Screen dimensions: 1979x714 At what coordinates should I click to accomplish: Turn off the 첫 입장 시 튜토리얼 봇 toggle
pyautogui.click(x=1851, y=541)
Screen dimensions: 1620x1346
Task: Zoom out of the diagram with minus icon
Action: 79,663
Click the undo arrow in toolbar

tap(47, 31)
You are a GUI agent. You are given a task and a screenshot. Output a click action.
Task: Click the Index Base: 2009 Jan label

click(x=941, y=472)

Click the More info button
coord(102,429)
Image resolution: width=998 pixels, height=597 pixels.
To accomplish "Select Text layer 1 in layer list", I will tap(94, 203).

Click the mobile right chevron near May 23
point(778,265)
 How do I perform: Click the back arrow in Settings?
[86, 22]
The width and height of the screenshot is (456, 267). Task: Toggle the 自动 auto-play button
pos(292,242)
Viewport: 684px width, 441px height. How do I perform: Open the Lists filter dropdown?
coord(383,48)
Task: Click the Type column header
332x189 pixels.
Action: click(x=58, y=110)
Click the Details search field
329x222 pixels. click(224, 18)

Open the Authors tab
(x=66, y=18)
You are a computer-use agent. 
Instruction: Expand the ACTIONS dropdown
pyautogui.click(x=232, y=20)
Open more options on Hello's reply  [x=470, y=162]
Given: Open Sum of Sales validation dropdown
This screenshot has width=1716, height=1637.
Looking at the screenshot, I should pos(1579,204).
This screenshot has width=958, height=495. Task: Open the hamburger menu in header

> Short problem: Revise the lines above, putting "drop-down menu" in place of "dropdown" and leaving everything else as it is.

> Output below:
Screen dimensions: 1979x714 At what coordinates should I click to accomplish: Turn off the 첫 입장 시 튜토리얼 봇 toggle
pyautogui.click(x=1851, y=541)
Screen dimensions: 1620x1346
Task: Zoom out of the diagram with minus icon
Action: 79,663
Click the undo arrow in toolbar

tap(47, 31)
You are a GUI agent. You are given a task and a screenshot. Output a click action.
Task: Click the Index Base: 2009 Jan label

click(x=941, y=472)

Click the More info button
coord(102,429)
Image resolution: width=998 pixels, height=597 pixels.
To accomplish "Select Text layer 1 in layer list", I will tap(94, 203).

Click the mobile right chevron near May 23
point(778,265)
 How do I perform: Click the back arrow in Settings?
[86, 22]
The width and height of the screenshot is (456, 267). Task: Toggle the 自动 auto-play button
pos(292,242)
Viewport: 684px width, 441px height. How do I perform: Open the Lists filter drop-down menu?
coord(383,48)
Task: Click the Type column header
332x189 pixels.
Action: click(x=58, y=110)
Click the Details search field
329x222 pixels. click(224, 18)

Open the Authors tab
(x=66, y=18)
You are a computer-use agent. 
Instruction: Expand the ACTIONS drop-down menu
pyautogui.click(x=232, y=20)
Open more options on Hello's reply  [x=470, y=162]
Given: Open Sum of Sales validation drop-down menu
This screenshot has width=1716, height=1637.
Looking at the screenshot, I should pos(1579,204).
This screenshot has width=958, height=495. Task: Open the hamburger menu in header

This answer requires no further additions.